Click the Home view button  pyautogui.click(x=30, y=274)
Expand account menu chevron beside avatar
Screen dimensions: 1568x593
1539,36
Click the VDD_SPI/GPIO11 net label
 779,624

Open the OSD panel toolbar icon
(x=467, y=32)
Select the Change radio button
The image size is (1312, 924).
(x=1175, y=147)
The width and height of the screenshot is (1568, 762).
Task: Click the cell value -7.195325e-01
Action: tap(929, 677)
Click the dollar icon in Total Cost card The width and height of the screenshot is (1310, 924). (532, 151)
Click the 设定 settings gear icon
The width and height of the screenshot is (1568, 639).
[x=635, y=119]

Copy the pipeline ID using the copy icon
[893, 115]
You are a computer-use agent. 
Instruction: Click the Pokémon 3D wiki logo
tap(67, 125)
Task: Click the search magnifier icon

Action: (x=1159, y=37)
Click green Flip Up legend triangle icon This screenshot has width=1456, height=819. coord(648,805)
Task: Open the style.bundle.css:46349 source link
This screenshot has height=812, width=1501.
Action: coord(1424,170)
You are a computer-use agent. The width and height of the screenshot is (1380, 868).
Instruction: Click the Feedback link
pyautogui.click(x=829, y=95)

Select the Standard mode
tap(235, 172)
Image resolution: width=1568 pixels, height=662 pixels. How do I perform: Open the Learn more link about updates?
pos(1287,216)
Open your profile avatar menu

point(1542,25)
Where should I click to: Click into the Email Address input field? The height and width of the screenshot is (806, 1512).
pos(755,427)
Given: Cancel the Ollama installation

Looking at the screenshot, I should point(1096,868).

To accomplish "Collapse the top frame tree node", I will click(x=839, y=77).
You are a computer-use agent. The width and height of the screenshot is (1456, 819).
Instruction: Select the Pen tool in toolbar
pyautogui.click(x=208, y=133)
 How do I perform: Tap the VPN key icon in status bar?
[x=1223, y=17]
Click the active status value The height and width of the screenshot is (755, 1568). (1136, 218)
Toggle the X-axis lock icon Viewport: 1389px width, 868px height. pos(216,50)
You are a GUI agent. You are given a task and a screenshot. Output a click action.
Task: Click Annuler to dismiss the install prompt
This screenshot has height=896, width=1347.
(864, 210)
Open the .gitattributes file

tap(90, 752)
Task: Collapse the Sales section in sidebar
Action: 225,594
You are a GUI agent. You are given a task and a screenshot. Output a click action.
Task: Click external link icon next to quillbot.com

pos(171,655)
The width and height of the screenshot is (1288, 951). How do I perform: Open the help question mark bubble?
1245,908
┄┄┄┄┄┄
■ What you should do:
Produce an exact copy of the whole listing.

■ The answer:
Click the Home view button  pyautogui.click(x=30, y=274)
Expand account menu chevron beside avatar
Screen dimensions: 1568x593
1539,36
Click the VDD_SPI/GPIO11 net label
 779,624

Open the OSD panel toolbar icon
(x=467, y=32)
Select the Change radio button
The image size is (1312, 924).
(x=1175, y=147)
The width and height of the screenshot is (1568, 762).
Task: Click the cell value -7.195325e-01
Action: tap(929, 677)
Click the dollar icon in Total Cost card The width and height of the screenshot is (1310, 924). (532, 151)
Click the 设定 settings gear icon
The width and height of the screenshot is (1568, 639).
[x=635, y=119]

Copy the pipeline ID using the copy icon
[893, 115]
You are a computer-use agent. 
Instruction: Click the Pokémon 3D wiki logo
tap(67, 125)
Task: Click the search magnifier icon

Action: (x=1159, y=37)
Click green Flip Up legend triangle icon This screenshot has width=1456, height=819. coord(648,805)
Task: Open the style.bundle.css:46349 source link
This screenshot has height=812, width=1501.
Action: coord(1424,170)
You are a computer-use agent. The width and height of the screenshot is (1380, 868).
Instruction: Click the Feedback link
pyautogui.click(x=829, y=95)

Select the Standard mode
tap(235, 172)
Image resolution: width=1568 pixels, height=662 pixels. How do I perform: Open the Learn more link about updates?
pos(1287,216)
Open your profile avatar menu

point(1542,25)
Where should I click to: Click into the Email Address input field? The height and width of the screenshot is (806, 1512).
pos(755,427)
Given: Cancel the Ollama installation

Looking at the screenshot, I should point(1096,868).

To accomplish "Collapse the top frame tree node", I will click(x=839, y=77).
You are a computer-use agent. The width and height of the screenshot is (1456, 819).
Instruction: Select the Pen tool in toolbar
pyautogui.click(x=208, y=133)
 How do I perform: Tap the VPN key icon in status bar?
[x=1223, y=17]
Click the active status value The height and width of the screenshot is (755, 1568). (1136, 218)
Toggle the X-axis lock icon Viewport: 1389px width, 868px height. pos(216,50)
You are a GUI agent. You are given a task and a screenshot. Output a click action.
Task: Click Annuler to dismiss the install prompt
This screenshot has height=896, width=1347.
(864, 210)
Open the .gitattributes file

tap(90, 752)
Task: Collapse the Sales section in sidebar
Action: 225,594
You are a GUI agent. You are given a task and a screenshot. Output a click action.
Task: Click external link icon next to quillbot.com

pos(171,655)
The width and height of the screenshot is (1288, 951). How do I perform: Open the help question mark bubble?
1245,908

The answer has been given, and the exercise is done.